The good news is that screening for Toxo is incredibly easy, and there’s currently a vaccine in the works that could put an end to all of these toxoplasmosis-induced woes, imagined or otherwise. For now, I’ll take the parasite in my own fashion, and with many grains of salt. (I never did get tested.) Maybe Toxoplasma would turn me into an extreme sea kayaker; maybe my being a curmudgeonly introvert is my own damn fault. And if I am hopelessly attracted to Daisy and her catty charms, for now I’m going to believe that it’s because our love was etched in the stars, the kind of thing Lord Tennyson would’ve written about, and not because of the cat-borne parasitic cysts that are nested in her brain.
The transformation is almost complete. Two months is a very short time to get to know a species, hardly more than a first date in zoological terms, but I can say that, on the whole, spending time with cats and cat people has been good for me. Lately I tend to feel calmer, more balanced and at ease with my surroundings. Studying cats in motion, I’ve started practicing parkour again, albeit with less fear of missing my jumps. And I think I might finally respond to one of those Hyde Park Cats flyers by fostering a cat of my own. All of which is to say that I think I’m becoming a cat person.

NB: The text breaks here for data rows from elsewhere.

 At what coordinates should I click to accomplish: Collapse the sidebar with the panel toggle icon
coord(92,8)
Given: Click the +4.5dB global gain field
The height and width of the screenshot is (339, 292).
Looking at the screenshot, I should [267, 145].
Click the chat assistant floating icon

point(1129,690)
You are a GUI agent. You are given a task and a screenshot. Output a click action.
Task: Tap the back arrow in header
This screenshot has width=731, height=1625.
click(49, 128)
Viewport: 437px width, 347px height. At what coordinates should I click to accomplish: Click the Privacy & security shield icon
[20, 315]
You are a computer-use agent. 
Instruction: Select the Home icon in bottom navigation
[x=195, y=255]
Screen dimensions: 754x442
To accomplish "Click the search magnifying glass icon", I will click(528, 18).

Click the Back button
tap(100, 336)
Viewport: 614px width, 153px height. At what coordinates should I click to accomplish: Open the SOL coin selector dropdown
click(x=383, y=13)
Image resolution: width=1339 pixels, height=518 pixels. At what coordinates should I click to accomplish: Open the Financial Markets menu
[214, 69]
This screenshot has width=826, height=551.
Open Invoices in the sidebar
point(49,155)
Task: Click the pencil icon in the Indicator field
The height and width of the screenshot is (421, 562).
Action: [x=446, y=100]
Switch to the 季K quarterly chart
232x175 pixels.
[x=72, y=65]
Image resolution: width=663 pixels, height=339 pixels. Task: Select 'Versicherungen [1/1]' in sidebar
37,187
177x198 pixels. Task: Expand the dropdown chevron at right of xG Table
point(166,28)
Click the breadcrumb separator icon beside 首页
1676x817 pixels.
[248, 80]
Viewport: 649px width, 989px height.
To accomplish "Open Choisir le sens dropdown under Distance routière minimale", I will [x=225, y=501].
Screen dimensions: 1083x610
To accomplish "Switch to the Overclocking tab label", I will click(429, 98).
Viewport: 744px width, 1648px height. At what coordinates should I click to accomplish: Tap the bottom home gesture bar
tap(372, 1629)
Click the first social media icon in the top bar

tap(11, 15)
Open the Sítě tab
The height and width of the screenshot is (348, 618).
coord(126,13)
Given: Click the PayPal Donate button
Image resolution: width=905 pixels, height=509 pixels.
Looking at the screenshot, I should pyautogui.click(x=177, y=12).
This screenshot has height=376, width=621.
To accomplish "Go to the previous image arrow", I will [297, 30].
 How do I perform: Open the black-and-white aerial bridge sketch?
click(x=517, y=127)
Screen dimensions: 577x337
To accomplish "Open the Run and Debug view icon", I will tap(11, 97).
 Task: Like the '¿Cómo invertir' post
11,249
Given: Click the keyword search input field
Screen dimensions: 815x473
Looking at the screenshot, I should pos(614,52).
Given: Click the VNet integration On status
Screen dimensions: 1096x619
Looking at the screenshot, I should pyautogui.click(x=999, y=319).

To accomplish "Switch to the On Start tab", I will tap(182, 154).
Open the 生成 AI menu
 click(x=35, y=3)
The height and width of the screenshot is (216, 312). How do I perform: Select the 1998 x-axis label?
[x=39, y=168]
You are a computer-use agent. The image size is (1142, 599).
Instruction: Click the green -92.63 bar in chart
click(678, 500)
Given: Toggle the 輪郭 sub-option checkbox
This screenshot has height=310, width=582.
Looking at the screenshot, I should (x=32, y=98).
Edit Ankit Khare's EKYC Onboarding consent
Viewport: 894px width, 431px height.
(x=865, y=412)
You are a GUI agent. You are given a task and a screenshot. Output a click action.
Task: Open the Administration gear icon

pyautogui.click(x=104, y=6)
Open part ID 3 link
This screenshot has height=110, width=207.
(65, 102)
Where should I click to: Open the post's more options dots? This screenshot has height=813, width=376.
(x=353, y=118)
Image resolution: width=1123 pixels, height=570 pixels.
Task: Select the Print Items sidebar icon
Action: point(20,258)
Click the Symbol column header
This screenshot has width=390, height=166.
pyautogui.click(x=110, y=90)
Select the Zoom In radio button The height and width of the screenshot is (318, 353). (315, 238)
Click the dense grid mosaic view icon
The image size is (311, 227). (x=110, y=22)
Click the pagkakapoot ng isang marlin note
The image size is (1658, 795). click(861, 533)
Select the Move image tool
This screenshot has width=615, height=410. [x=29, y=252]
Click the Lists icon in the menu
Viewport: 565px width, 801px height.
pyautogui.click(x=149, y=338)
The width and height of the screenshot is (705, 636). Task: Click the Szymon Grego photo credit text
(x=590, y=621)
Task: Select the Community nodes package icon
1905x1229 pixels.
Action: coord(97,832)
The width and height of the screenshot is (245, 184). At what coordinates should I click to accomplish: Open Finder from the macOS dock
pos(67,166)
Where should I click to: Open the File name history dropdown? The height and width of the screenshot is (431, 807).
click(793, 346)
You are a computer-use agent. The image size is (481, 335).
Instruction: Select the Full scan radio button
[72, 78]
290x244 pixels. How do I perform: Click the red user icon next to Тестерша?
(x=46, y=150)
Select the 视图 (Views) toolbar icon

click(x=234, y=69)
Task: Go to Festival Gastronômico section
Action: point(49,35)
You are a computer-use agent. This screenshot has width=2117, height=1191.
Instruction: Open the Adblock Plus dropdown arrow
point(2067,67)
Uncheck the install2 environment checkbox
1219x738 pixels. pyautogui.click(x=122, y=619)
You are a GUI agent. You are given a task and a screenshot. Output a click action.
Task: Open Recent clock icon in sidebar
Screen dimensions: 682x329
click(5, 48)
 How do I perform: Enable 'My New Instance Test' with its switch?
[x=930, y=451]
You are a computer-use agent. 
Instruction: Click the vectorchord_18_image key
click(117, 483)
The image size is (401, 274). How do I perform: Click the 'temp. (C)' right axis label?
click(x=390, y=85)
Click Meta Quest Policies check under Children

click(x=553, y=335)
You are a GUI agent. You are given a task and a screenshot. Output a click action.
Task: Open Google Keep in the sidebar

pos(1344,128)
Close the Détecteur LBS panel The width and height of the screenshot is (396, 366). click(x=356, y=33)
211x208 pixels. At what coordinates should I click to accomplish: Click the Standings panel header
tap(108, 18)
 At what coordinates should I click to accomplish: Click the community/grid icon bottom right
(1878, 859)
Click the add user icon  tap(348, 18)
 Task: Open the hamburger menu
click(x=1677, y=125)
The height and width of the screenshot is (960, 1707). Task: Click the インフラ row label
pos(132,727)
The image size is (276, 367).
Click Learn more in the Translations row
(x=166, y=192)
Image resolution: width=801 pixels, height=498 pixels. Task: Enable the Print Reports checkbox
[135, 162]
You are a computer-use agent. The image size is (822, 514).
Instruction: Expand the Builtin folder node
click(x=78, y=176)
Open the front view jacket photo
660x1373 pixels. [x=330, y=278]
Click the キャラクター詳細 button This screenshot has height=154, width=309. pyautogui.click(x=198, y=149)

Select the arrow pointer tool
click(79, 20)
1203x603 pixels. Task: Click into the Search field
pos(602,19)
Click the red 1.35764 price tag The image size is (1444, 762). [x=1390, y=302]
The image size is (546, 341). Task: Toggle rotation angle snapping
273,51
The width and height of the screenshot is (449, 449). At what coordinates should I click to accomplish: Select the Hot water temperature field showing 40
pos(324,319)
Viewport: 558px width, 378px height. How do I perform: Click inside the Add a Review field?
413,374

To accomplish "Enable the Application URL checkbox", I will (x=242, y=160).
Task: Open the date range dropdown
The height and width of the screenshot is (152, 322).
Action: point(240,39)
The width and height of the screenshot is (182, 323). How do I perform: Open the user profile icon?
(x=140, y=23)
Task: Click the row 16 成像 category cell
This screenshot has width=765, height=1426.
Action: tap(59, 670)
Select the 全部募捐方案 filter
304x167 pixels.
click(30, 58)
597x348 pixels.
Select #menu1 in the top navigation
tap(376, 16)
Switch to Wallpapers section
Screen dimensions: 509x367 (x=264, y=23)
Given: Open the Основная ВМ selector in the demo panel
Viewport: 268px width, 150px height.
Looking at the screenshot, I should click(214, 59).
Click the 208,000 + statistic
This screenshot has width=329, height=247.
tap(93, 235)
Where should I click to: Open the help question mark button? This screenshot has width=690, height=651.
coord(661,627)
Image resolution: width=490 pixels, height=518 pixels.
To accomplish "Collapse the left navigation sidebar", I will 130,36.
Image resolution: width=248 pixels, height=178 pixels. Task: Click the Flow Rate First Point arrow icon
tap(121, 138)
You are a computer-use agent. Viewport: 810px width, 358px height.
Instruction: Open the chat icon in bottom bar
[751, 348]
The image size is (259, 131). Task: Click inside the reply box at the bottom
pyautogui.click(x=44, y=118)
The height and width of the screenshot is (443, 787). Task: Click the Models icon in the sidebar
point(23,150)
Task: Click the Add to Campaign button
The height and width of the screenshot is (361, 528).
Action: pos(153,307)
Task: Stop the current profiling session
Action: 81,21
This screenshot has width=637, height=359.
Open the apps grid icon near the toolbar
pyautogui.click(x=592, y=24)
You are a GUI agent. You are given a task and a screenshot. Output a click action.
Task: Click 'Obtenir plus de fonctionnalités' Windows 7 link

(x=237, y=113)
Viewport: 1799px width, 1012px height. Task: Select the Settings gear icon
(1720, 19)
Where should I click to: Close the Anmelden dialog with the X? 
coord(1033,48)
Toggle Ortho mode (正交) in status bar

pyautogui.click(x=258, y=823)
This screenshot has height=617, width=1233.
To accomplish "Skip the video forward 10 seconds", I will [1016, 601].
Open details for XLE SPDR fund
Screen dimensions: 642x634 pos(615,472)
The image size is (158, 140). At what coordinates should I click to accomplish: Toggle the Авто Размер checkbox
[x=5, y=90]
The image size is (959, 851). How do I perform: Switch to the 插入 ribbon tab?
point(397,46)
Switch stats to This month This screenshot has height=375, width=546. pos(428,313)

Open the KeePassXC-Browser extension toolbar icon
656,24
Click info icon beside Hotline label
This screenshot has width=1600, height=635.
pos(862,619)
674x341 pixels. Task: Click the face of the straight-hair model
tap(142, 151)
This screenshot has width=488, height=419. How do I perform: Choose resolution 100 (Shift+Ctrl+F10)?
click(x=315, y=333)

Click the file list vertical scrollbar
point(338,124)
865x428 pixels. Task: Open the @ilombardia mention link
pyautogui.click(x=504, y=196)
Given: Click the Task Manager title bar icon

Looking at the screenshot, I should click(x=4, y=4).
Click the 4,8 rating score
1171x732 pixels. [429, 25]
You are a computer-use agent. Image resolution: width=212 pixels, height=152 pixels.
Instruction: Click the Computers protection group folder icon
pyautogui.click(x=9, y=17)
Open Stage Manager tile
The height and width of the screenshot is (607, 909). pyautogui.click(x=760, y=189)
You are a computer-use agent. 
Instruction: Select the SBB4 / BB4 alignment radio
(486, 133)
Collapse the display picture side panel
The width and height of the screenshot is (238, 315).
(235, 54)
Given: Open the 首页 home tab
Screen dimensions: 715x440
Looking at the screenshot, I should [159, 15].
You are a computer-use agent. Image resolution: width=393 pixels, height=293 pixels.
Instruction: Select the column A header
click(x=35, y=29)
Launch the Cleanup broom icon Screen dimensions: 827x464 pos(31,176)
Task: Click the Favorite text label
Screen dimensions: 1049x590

Don’t misunderstand me; I still have a lot to learn. I may be starting to enjoy cats, but my mentor Daisy loves them. Watching her play with Lucy and Luna on my last visit with the three of them, it became thoroughly obvious to me that these cats make Daisy happier than just about anything in the whole world. I’m certainly not there yet. Case in point: While Daisy was busy playing with and cooing at her feline best friends, I had a powerful, intrusive thought in which I found myself wondering how well Lucy’s instinctive righting reflex would serve her after being tossed out of a second-story window. Where’d that come from?
But I ignored it. Instead I picked Lucy up and held her very close to my face, me staring into her weird cat eyes and her staring into my weird human ones, and that’s the moment I like to imagine that we both made up our minds about each other. “I like you,” I said, quietly so that Daisy wouldn’t hear. “Meow,” said Lucy.